Everyone knows the struggle the last two years have been on teachers, parents, and, most of all, students. And yet, as winter turns to spring, we all have hope that there is light at the end of the tunnel, that “after-COVID” might come and the chaos fade.

But there are some intent on extending the chaos. The Gazette supports firing Michael Thomas, superintendent of D-11. But the worst part of this careless opinion isn’t its cherry-picking of data or discarding of context. Instead, it’s the blindness to the obvious chaos that would ensue if Thomas was fired. And we need not look beyond our own county for a cautionary tale.

In the 2000s, Harrison D-2 decided to make a sudden shift, and hired a new superintendent. “Pay for performance” was instituted, turning standardized tests into the golden calf. Learning that couldn’t be scored was canceled.

Teachers quit in droves — some schools experienced up to 70% turnover. Inexperienced teachers filled the openings, ill-equipped for the behavior issues that rose. Gaming and cheating on standardized tests became a problem. Six years later, the superintendent left, chaos in his wake.

Teachers in our city are on edge. If partisan politics pushes school boards to abruptly fire a superintendent, we’ll lose teachers, chaos will reign, and students will suffer.

Hannah Martin

Colorado Springs

Cars with long-expired plates

I certainly agree with Ralph Clayton’s letter about the slew of people driving in town with long-expired plates. I see the same thing. Just a few weeks ago, I was in my bank parking lot and saw a man sitting in his car with plate tags of 4/21. So I asked him if he knew his tags we’re expired and that he could get a ticket for that. He just shrugged his shoulders and said “I must have a tag laying around the house somewhere. Hum, sure!
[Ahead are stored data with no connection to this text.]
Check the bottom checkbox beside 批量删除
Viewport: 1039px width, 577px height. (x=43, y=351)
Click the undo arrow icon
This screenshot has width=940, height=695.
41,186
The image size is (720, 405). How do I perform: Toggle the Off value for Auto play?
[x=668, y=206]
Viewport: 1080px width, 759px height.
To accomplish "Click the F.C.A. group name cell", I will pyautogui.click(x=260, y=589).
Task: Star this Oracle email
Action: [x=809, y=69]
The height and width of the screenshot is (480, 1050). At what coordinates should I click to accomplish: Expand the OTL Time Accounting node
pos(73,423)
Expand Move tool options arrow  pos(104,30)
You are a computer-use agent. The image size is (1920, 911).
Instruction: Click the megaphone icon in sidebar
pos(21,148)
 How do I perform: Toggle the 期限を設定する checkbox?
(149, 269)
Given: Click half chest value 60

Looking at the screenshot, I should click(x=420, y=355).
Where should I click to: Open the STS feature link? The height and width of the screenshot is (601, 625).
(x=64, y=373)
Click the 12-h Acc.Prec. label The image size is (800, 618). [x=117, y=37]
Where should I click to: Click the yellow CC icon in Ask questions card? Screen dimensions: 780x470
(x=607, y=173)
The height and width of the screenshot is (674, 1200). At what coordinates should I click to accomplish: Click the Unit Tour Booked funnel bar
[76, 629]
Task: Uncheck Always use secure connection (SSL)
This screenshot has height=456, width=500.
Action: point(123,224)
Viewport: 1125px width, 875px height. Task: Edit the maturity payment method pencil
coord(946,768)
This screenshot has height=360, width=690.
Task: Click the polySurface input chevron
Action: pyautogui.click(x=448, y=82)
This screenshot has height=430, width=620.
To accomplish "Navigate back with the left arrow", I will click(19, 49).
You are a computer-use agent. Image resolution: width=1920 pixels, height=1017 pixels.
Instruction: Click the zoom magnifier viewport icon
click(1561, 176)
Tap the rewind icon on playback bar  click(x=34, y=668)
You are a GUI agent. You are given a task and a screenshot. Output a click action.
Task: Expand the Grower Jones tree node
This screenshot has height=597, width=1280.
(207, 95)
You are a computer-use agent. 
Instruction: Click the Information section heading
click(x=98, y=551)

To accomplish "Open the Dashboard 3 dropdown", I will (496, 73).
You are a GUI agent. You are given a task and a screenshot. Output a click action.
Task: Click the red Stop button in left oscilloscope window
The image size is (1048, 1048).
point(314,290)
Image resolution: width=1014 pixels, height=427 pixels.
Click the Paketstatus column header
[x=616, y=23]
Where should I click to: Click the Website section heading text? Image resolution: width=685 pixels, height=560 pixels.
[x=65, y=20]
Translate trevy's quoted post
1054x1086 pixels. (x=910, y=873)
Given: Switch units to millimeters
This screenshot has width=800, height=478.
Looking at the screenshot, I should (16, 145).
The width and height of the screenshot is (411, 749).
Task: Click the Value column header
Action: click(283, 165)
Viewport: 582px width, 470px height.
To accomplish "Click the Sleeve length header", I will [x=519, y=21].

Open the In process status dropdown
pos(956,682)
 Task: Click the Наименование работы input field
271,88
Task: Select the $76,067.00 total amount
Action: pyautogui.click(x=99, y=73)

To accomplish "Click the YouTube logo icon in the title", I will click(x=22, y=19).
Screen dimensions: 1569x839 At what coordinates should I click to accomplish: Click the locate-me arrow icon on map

Well, I have 2 cars with tags due the next two months totaling $400. I’m thinking maybe I don’t have to pay these anymore. I can put that toward my property taxes that went up $440!

Bill Huffor

Woodland Park

Utilities needs new governance

After attending the Utility Board meeting on Wednesday, It has become obvious that citizen owners of Springs Utilities need to begin a dialogue with the City Council to consider a new governance model. What I know for sure is the City Council convening once a month as the Utility Board is not adequate governance of a billion-dollar city enterprise. I make this assertion because of the discussion in the Wednesday meeting. The Utilities staff gave a presentation to convert outdated overhead power lines, to modern underground lines in the neighborhoods that lost power for six days in the December windstorm.

The staff presented an unbelievable number of $2.2 billion to convert 3,000 miles of power lines to underground. That’s a whopping $733,000 per mile, which is hard to believe because it’s simply not true. I filed a CORA request to get the data that was used to come up with $2.2 billion.

The documents show they used the project to convert overhead lines in the Manitou business district. Downtown Manitou has all commercial electric services, the sidewalks are concrete with paved roadways, which is more costly than installing underground lines in residential unpaved alleys in the parts of the city with outdated and vulnerable wooden poles.

Based upon the questions the board asked and didn’t ask, it was obvious that they are at an intellectual disadvantage with the Utilities staff. Springs citizen-owners need a professional board with strong engineering backgrounds that can’t be easily misled.

Sam Masias

Colorado Springs

This is counterproductive

Re: “Durham says Democrat-allied tech executive spied on Trump’s White House office,” Feb. 15.

Regardless of political affiliation, all Americans should be deeply concerned about the recent allegations that Hillary Clinton’s campaign illegally spied on a sitting president with the aid of Big Tech.

The fact that for-profit corporations (accountable only to their shareholders) can spy on and censor our elected officials with impunity indicates that they think they more powerful than our government (which is accountable to its citizens).

This is counterproductive for our democracy as they seek to control our leaders and the flow of information to the public.

To prevent us from becoming another banana republic/tyranny, these alleged crimes must be investigated, exposed and prosecuted to the fullest extent of the law. We also need to enact legislation to rein in these out-of-control companies and prevent this treason/criminal actions from happening again.